**DESCRIPTION OF THE TASK**
Copy out the stretch of the records from the line containing "[緹克思化粧品有限公司] (95, 1210)" through the final line of the records, reproducing every line without alteration.

**DATASET RECORDS**
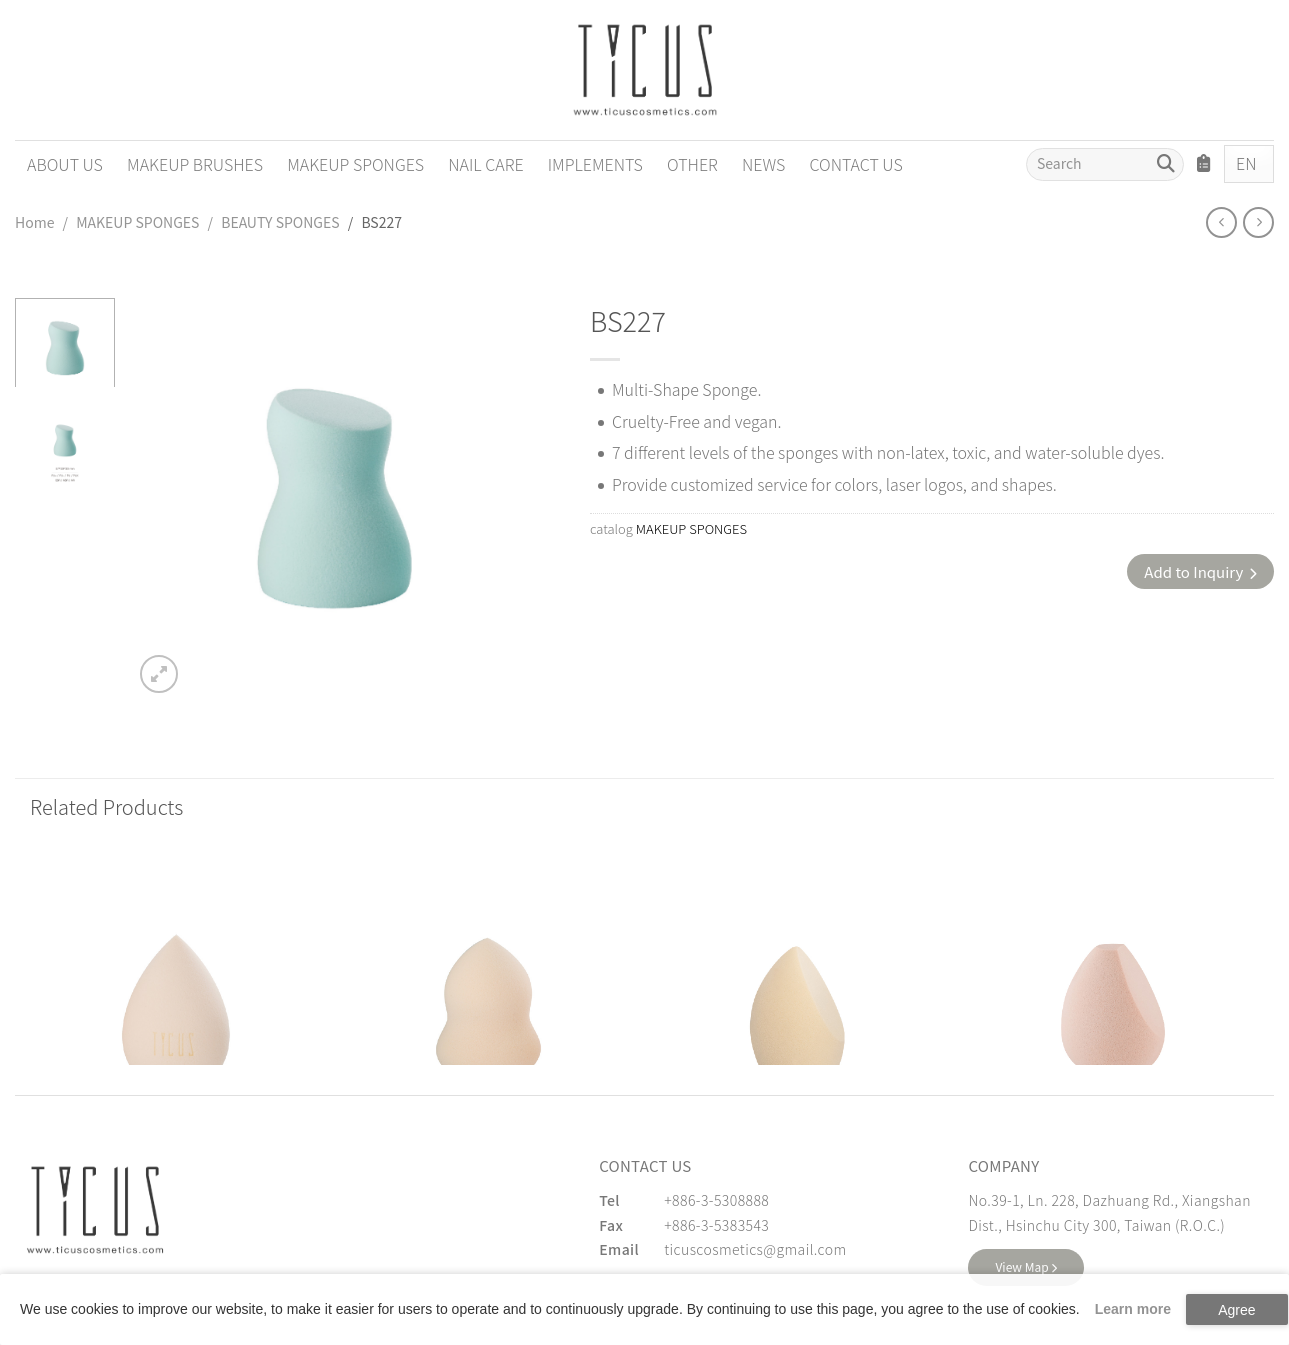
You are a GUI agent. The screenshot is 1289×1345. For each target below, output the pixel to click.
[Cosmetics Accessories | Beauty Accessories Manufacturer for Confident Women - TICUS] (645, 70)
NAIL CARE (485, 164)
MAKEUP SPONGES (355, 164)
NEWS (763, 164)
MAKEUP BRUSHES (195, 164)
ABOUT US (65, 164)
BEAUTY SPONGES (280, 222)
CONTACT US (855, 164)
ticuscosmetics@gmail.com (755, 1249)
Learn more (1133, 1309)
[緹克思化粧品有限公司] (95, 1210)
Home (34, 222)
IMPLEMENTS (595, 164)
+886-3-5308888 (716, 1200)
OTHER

**FINAL RESULT**
[緹克思化粧品有限公司] (95, 1210)
Home (34, 222)
IMPLEMENTS (595, 164)
+886-3-5308888 (716, 1200)
OTHER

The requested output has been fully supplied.